* **Given records**
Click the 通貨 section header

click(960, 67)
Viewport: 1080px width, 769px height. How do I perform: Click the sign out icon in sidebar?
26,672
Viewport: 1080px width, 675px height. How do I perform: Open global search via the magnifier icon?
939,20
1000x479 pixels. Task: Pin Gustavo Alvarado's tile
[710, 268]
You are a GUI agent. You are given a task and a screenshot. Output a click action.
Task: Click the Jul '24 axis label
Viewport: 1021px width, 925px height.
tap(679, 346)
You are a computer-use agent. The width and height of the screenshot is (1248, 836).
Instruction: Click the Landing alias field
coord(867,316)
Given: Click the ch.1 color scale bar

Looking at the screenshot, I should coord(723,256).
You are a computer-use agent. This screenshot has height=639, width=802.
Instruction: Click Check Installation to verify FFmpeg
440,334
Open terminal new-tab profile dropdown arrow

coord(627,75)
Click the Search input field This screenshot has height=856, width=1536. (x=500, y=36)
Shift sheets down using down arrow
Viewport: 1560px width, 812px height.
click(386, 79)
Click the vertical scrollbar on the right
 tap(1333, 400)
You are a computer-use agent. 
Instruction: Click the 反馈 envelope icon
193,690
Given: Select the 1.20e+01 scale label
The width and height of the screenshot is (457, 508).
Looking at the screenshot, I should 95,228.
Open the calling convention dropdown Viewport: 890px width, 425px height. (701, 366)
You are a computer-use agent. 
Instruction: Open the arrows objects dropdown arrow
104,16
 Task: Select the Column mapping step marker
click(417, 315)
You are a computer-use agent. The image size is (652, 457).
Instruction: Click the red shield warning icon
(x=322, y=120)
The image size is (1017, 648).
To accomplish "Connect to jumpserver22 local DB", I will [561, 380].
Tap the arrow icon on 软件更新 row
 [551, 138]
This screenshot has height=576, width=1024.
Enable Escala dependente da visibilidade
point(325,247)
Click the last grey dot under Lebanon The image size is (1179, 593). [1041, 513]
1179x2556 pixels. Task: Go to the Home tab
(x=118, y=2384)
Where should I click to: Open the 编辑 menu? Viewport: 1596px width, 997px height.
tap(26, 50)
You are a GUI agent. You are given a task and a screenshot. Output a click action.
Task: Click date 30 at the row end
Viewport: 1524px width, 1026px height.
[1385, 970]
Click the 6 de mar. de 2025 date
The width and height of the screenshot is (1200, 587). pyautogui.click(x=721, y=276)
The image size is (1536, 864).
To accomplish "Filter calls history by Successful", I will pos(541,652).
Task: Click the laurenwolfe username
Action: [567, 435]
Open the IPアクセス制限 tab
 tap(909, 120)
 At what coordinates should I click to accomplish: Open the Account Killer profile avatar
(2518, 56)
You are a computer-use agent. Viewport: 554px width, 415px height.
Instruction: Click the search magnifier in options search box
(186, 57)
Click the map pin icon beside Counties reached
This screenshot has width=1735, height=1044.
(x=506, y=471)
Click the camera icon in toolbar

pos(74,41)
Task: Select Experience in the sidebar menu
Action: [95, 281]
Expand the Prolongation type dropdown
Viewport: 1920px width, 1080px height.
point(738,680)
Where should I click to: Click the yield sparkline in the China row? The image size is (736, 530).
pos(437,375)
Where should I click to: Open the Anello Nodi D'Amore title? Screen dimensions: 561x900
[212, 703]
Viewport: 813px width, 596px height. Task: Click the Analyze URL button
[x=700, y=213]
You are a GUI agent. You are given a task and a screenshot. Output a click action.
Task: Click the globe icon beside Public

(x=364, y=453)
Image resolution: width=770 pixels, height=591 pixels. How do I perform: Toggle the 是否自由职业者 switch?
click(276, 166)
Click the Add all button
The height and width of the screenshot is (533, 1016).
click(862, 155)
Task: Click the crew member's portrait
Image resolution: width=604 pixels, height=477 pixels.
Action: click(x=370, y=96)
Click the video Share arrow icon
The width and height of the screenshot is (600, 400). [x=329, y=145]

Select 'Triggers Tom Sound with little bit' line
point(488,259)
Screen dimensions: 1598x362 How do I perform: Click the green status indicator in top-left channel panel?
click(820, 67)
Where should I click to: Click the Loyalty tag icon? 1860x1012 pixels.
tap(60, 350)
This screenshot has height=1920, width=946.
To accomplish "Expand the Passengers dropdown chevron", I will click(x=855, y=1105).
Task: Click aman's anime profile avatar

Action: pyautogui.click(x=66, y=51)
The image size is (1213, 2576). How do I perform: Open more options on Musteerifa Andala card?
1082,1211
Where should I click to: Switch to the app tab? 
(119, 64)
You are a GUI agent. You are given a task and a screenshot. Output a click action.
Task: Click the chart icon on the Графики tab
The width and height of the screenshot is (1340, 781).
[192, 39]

* **Goal of the exercise**
Reply with the count alone: how many lines of the records contain the string "label"?

* **Answer to this problem**
2